_WORK INSTRUCTIONS_:
1: From the article on synchronizing directories with Ansible, list each thing the described use case needed for keeping the remote directory up-to-date.
2: Carry on the article about synchronizing directories with Ansible, starting after its last sentence.

_ARTICLE_:
• • • •
Synchronize directories with Ansible

Using Ansible synchronize module can be problematic, if sudo with a password is used on the target host.

Synchronize directories with Ansible

Introduction

Ansible has a synchronize module, which is a wrapper around rsync to synchronize 2 directotries.It does not provide the full rsync functionality, but gets the job done.

However, if you had sudo with a password on the remote host, and wanted to use the synchronize module, it might become tricky. From the synchronize module documentation:

Currently, synchronize is limited to elevating permissions via  passwordless sudo.  This is because rsync itself is connecting to the  remote machine and rsync doesn’t give us a way to pass sudo credentials  in.

This situation may have workarounds/hacks to make it work, which I will leave for Github and StackOverflow, and not duplicate them here, however, I will note another alternative way to synchronize 2 directories with Ansible, using other modules, which have no problem with sudo and passwords.

Another way

In this particular use case, we were interested in keeping a directory up-to-date - not only adding new and modifying existing files, but also making sure we remove any files from the remote system, that were not present locally anymore.

One way, of course, is to remove or empty the whole target directory on the remote system or just remove the password requirement, but that might not always be the safest way or even possible to do it.
• • • •
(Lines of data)
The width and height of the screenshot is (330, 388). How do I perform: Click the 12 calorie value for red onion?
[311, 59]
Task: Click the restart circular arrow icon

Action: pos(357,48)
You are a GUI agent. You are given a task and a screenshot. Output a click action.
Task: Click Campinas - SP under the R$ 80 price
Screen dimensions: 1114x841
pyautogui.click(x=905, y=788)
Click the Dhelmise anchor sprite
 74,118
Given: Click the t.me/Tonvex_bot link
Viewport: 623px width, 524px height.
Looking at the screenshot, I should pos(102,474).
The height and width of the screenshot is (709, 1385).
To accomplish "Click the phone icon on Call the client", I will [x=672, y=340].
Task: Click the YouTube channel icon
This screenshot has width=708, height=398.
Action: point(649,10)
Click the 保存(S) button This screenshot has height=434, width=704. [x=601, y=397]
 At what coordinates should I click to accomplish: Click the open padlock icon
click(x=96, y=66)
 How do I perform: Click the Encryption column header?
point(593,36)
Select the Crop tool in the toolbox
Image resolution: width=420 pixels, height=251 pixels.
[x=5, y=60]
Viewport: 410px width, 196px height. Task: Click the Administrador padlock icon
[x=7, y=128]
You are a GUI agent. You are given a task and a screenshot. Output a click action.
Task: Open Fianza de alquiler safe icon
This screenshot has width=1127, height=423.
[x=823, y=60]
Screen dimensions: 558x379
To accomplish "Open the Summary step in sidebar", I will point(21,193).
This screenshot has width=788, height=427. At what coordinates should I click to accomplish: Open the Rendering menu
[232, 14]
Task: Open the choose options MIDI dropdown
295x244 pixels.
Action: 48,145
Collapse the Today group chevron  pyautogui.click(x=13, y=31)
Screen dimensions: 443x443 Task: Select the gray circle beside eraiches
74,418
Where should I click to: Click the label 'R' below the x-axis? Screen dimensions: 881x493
• • • •
_RESULTS IN ORDER_:
1:
- Adding new files
- Modifying existing files
- Removing from the remote system any files no longer present locally

2:
With that in mind, another way to accomplish the goal was devised, with the help other Ansible modules, namely - copy, find and file.

First off, we copy all of the local files to remote target. A simple copy task:

- name: update files on remote host
  copy:
    src: "{{ role_path }}/files/rules-files/"
    dest: "/target/rules"

This takes care of the new and updated files. However, there still might be files on the remote system, which we do not need to be there anymore, because we have removed them locally.

To make the same changes remotely (remove these files), we would need to compare local and remote directories, somehow figure out, which files need to be removed and remove them.

We start with getting a list of the files in question, both - from local and remote systems:

- name: get a list of local files
  find:
    paths:
      - "{{ role_path }}/files/rules-files"
    patterns:
      - "*.rules"
    file_type: file
  delegate_to: localhost
  register: local_rules

- name: get a list of remote files
  find:
    paths:
      - /target/rules
    patterns:
      - "*.rules"
    file_type: file
  register: remote_rules

A side note - both of these variables should be defaulted to an empty list, in case any of the directories are empty. That should go somewhere in defaults, probably:

local_files: []
remote_files: []

Next, the actual file names are extracted, so we could compare them, since the full paths, returned by find module, are different:

- name: prepare a list of local rules files
  set_fact:
    local_filenames: "{{ local_filenames + [item.path | basename] }}"
  with_items: "{{ local_rules.files }}"

- name: prepare a list of remote rules files
  set_fact:
    remote_filenames: "{{ remote_filenames + [item.path | basename] }}"
  with_items: "{{ remote_rules.files }}"

We can now compare these 2 lists to find out, which filenames are present on the remote, but not locally. We will use one of the Ansible set theory filters I wrote about earlier:

- name: prepare a list of files not present locally anymore
  set_fact:
    absent_filenames: "{{ absent_filenames | default([]) +
                          remote_filenames | difference(local_filenames) }}"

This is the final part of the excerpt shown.